From their homes, the facilitators are working to strengthen relationships with community leaders and authorities through WhatsApp and phone calls. The facilitators have focused their communications to primarily engage with youth groups and community leaders and members to understand the evolving situation in their contexts, accompanying them as they participate in their own communities’ response to COVID-19.

In a typical home visit before the pandemic, community facilitators meet with several indigenous leaders in Totonicapán. Photo by Janey Fugate.

As new challenges arise from the pandemic, the community facilitators’ presence will continue to be important in mitigating potential disputes and ensuring the right information is communicated. What the facilitators are learning about how these communities respond in emergency situations and what challenges arise will also inform the “community visions” the project is working to develop. Intended to offer communities a roadmap to resolving their own conflicts and accelerating their own development, these documents are one of the project’s key objectives and will now involve risk management.

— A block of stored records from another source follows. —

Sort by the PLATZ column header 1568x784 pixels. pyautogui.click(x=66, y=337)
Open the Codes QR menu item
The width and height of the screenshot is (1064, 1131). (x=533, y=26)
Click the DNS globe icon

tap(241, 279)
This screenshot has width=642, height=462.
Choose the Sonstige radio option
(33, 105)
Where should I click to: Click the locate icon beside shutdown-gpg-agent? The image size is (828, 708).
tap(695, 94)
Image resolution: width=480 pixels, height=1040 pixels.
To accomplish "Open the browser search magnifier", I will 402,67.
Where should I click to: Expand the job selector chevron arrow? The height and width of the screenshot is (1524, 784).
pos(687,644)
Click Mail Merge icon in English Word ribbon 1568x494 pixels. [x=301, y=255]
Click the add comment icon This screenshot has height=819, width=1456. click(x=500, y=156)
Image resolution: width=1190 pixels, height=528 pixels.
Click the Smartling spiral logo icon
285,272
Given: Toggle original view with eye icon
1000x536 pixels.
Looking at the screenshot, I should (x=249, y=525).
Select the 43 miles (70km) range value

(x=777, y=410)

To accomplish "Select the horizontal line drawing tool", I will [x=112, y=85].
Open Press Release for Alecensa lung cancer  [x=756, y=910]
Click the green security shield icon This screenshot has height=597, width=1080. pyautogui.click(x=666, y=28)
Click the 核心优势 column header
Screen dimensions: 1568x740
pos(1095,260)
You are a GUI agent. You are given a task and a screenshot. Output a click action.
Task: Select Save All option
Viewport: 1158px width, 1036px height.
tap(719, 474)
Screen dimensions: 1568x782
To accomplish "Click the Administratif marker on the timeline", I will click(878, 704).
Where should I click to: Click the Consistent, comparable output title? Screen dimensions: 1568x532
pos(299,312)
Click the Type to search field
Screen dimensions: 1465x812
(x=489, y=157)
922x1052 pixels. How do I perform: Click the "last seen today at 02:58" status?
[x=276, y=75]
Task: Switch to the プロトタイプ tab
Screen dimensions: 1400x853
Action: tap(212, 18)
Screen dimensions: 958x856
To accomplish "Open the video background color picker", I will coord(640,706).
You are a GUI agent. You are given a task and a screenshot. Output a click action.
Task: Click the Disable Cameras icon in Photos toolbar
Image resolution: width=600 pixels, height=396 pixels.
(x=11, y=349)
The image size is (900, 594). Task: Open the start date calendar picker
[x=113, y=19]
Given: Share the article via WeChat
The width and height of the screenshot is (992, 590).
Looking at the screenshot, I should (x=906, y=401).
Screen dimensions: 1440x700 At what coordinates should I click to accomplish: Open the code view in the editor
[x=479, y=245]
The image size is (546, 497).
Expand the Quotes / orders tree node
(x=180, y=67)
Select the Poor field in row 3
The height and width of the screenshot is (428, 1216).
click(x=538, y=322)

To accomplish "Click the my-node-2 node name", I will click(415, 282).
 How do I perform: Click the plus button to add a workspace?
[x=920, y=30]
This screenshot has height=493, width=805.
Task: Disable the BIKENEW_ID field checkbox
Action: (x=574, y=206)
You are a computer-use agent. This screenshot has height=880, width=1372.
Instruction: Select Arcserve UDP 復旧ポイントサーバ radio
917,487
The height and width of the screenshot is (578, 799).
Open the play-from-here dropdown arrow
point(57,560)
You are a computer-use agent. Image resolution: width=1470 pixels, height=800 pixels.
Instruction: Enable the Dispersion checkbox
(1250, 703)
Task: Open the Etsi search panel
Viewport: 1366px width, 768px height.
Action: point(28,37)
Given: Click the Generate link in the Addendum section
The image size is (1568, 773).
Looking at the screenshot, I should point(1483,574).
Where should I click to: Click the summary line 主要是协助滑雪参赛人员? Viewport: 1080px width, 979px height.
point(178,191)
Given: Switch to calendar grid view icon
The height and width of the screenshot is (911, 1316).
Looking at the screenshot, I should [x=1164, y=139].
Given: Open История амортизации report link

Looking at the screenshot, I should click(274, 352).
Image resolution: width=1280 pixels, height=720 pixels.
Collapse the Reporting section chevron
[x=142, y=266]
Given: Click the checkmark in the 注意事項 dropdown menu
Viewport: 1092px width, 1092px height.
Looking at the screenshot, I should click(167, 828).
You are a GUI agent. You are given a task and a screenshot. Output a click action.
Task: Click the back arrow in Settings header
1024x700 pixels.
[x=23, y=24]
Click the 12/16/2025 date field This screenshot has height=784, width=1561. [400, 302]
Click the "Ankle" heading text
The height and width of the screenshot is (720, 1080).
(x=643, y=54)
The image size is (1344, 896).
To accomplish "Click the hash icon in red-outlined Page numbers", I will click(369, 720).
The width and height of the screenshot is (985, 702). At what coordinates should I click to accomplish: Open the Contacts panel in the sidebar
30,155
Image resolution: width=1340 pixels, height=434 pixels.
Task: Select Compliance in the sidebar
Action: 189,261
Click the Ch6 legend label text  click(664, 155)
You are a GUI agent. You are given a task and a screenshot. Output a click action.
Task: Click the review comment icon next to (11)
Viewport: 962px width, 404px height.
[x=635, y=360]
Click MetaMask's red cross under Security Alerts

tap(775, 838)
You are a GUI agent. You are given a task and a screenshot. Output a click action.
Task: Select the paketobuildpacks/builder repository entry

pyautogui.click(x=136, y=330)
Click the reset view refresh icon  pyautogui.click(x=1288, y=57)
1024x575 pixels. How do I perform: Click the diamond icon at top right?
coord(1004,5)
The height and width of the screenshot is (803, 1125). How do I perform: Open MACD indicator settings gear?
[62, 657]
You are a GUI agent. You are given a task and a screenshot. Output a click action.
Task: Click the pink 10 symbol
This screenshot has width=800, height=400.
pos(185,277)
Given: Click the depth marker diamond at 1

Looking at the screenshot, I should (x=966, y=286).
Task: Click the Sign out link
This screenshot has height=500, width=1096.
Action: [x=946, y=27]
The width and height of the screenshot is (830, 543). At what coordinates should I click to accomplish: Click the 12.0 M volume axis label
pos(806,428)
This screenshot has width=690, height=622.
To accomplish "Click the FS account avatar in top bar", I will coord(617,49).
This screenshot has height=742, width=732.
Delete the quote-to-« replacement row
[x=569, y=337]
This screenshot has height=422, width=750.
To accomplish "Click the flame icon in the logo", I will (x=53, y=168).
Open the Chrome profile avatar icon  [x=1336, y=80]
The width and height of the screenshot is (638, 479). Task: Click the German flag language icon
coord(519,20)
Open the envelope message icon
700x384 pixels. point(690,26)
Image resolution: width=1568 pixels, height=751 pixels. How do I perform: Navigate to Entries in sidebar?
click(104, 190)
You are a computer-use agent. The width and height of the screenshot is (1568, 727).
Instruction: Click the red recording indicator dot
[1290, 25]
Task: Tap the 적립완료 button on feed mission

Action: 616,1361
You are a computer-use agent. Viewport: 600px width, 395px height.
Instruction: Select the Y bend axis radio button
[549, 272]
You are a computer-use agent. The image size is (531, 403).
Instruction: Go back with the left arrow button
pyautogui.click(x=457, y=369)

An area of potential dispute coming to light during the pandemic is the Western Highlands’ high rates of migration, both external and internal. Deportees and seasonal farm laborers who can no longer work are coming back to some of these rural, more isolated communities. Since the authorities’ focus is on preventing the virus from reaching these areas, the facilitators have reported some conflicts arising in communities seeing an influx of returned migrants. With added stressors like the migration situation in mind, the facilitators will continue to conduct conflict analysis, with a focus on the COVID-19 crisis and any potential for an increase in conflict and violence if the infection rate rises.

At a broader level, the Peacebuilding Project has also met and coordinated with government representatives, members of the private sector, and civil society organizations involved in violence prevention and conflict resolution initiatives to disseminate messaging around COVID-19 for indigenous communities. In many areas where the project works, Spanish is the people’s second language. The community facilitators’ fluency in the local languages Mam and K’iche will continue to be a major asset during the crisis as messages are disseminated to their networks about the pandemic. In this way, the project can keep building connections between the communities and relevant government agencies to better support them in the pandemic. In addition to messages about coronavirus, the project will share messages about inter-familial conflict, gender-based violence, and child abuse, providing information on resources and how to access support, which is an ongoing project objective.

Dusk sets in one of the communities where the Peacebuilding Project works: Comitancillo, Guatemala. Photo by Janey Fugate.

Saint Lucia: Family counseling and support to youth in the Caribbean adapts

The USAID-funded Community Family and Youth Resilience (CFYR) Program, which works in Guyana, Saint Lucia, and St. Kitts and Nevis, is actively seeking ways to continue supporting youth and families during the COVID-19 crisis through one of its core interventions, “Family Matters.” The family counseling model works with youth to lower their risk of engaging in crime and violence.

Counseling sessions will now be moved fully online, using internet platforms or the phone. Counselors in all three focus countries will also look for opportunities to connect families with local government resources and services to help them cope with any new challenges they may be facing due to the crisis.

With the region’s economy largely reliant on tourism and other service-related industries, the closing of hotels and travel bans will mean that many of the young men and women the project has supported with job trainings and employment may lose their jobs. The project is actively looking at ways to engage youth via online platforms to collaborate on how best to support them. For youth who were involved in workforce programs, engaged in our after-school programs and for our Community Enhancement Committee members, CFYR staff is working to create some virtual sessions to maintain their engagement and support them.